Para cerrar esta digresión quizá injustificada: Enríquez lee mal la novela de Bizzio. Al menos desde un punto de vista claramente objetivo, ya que se equivoca al glosar el argumento de la novela: ésta se divide en tres partes, la segunda de las cuales se ubica cronológicamente antes que la primera. Y de eso la comentarista no se dio cuenta. Quizá por eso —entre otras cosas— le parece tan malo lo que a nosotros nos parece tan bueno.

HORAS DE VUELO

Uno de los personajes de la novela, hablando a través del portero eléctrico, dice:

—Che… —pausa—. Che… —pausa—. Dale, che… —pausa—. Che, atendé… —pausa larga—. Che, ¿me oís?

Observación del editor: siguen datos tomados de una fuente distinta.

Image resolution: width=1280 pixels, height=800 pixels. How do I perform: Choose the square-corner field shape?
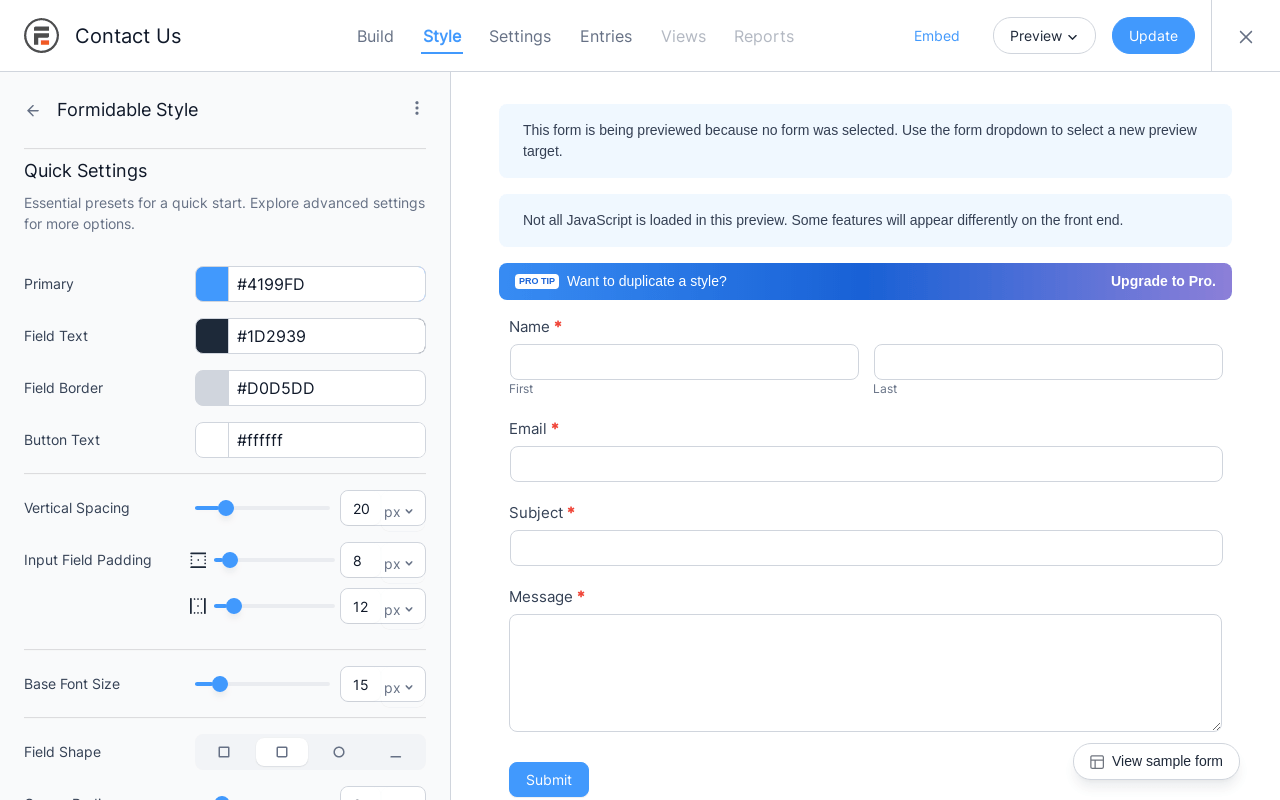click(224, 752)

Es una muestra, una de las más claras, de la capacidad de Bizzio para retratar diálogos y pequeños comportamientos cotidianos de los habitantes de la ciudad de Buenos Aires de comienzos del siglo XXI. Entenderla no es difícil; quizá sí lo es captar su exacto sentido para quien no tenga en el oído el habla de Buenos Aires. En cualquier caso, Caballo de Troya está haciendo mucho por acercar a los escritores de aquel lado a estas tierras (Era el cielo y Realidad, de Bizzio, Las primas, de Aurora Venturini, y Opendoor, de Iosi Havilio, todos argentinos, son sus publicaciones más recientes).

El personaje de la novela tiene que superar el miedo a volar para hacer un viaje, por trabajo, a Madrid. Dos años después de su publicación en Buenos Aires, como si ella misma hubiera debido hacer un curso para animarse a surcar los aires, la novela se publica en Madrid. Quien pueda, que se embarque en ella y sume horas de vuelo.


Este texto, al igual que la reseña de la otra novela de Sergio Bizzio mencionada aquí, Realidad, se iba a publicar en el Nº 21 de la revista Teína, allá por abril de 2009. De ahí que algunos datos resulten hoy anacrónicos o no se correspondan con la realidad. Hasta ahora permanecía inédito.